At the same time, U.S. ethanol imports were around 93 million gallons in 2015, mainly from Brazil, according to the report.

The rosy picture for ethanol production also coincides with forecasts of rising corn prices into the summer, just as farmers are beginning to make planting decisions for spring.

That’s because a strong El Niño — the warming of waters in the tropical Pacific — will soon cycle to the cooling of the waters called La Niña, said Paul Bertels, vice president of production and sustainability at the National Corn Growers Association, a lobbying group for producers.

La Niña can mean less rain in corn-producing regions — but not always, Bertels said. Out of 15 especially bad years for U.S. corn growers since 1950, eight have been La Niña years, Bertels said.

“So I take that as a 50-50 chance,” he said. “I think it’s just a crapshoot at this point.”

For many farmers, the choice comes down to planting corn or soybeans. Rising corn prices could spur farmers to plant more of that, although soybeans are cheaper to plant, Bertels said.

Corn futures at the Chicago Mercantile Exchange yesterday ranged from around $3.62 per bushel for March delivery to $3.77 for July, with traders betting on prices to reach $4 per bushel by summer 2017. Farmers’ cost of production is typically between $3.75 and $4 per bushel, he said.

The market will take more signals from a world agricultural outlook report due for release today, as well as from reports on intended plantings in a few weeks.

Although corn is the main production cost for ethanol plants, it’s only a piece of an economic picture that’s shaped largely by oil and gas prices, said Dan Sanders, vice president of Front Range Energy LLC in Windsor, Colo., and a member of the board of Growth Energy, a lobbying group for ethanol producers.

“There’s not really a magical number that helps us or hurts us,” Sanders said.

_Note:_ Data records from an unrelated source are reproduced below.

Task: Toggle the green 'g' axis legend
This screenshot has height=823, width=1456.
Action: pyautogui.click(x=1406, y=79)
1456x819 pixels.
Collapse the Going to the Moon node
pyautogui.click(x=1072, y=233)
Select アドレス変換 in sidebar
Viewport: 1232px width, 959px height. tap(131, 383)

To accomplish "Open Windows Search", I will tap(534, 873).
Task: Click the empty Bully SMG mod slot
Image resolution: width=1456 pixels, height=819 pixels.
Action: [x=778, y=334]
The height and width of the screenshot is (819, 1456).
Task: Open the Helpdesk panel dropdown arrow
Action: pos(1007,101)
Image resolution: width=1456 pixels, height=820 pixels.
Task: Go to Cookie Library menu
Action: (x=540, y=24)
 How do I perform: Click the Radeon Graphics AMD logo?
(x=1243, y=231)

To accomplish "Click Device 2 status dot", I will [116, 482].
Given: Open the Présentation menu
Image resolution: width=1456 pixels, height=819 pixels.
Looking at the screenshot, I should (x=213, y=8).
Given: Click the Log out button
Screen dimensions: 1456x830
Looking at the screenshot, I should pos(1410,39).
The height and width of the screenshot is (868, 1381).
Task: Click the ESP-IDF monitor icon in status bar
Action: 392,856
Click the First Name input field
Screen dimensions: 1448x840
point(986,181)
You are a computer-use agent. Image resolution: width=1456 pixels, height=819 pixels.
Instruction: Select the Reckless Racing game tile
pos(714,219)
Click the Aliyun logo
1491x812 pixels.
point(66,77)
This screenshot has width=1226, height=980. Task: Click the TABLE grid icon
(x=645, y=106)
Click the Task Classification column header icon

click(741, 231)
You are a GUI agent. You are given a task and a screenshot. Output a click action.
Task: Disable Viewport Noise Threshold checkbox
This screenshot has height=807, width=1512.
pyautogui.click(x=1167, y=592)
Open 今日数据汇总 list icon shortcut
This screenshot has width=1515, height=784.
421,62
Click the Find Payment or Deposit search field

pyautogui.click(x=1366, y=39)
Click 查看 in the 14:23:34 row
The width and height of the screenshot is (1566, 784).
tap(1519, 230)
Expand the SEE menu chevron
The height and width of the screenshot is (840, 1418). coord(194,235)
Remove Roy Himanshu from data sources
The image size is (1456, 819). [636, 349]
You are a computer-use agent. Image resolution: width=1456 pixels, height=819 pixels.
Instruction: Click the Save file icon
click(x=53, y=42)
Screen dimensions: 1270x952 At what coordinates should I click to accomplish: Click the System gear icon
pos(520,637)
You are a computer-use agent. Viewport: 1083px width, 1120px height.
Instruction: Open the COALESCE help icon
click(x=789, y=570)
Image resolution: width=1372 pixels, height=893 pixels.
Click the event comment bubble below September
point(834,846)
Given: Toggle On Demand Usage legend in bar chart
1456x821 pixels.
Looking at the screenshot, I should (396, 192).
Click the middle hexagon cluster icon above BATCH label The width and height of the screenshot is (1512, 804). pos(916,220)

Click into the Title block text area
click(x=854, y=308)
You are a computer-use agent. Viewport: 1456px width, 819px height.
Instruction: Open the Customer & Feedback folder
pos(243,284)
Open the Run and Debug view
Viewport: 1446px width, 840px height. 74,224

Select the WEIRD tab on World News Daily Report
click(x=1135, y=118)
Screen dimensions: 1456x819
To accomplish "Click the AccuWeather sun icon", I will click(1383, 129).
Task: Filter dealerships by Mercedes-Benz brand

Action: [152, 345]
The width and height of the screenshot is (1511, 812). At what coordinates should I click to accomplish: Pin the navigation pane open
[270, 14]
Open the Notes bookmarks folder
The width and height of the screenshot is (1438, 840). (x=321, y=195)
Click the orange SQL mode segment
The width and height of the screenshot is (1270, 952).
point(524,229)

The gap between ethanol and gas prices, however, has the industry’s attention. With wholesale gas prices as low as 99 cents per gallon and ethanol trading around $1.43 per gallon, ethanol isn’t as attractive as in the past, and “our margins are razor-thin right now,” said Geoff Cooper, senior vice president at the Renewable Fuels Association, a trade group.

With ethanol more expensive than gas for now, Cooper said, ethanol advocates have to adjust their message to Congress, noting the fuel’s value against more expensive sources of octane, for instance.

“It’s a lot easier to talk about when it’s 50 cents or even a dollar lower,” Cooper said.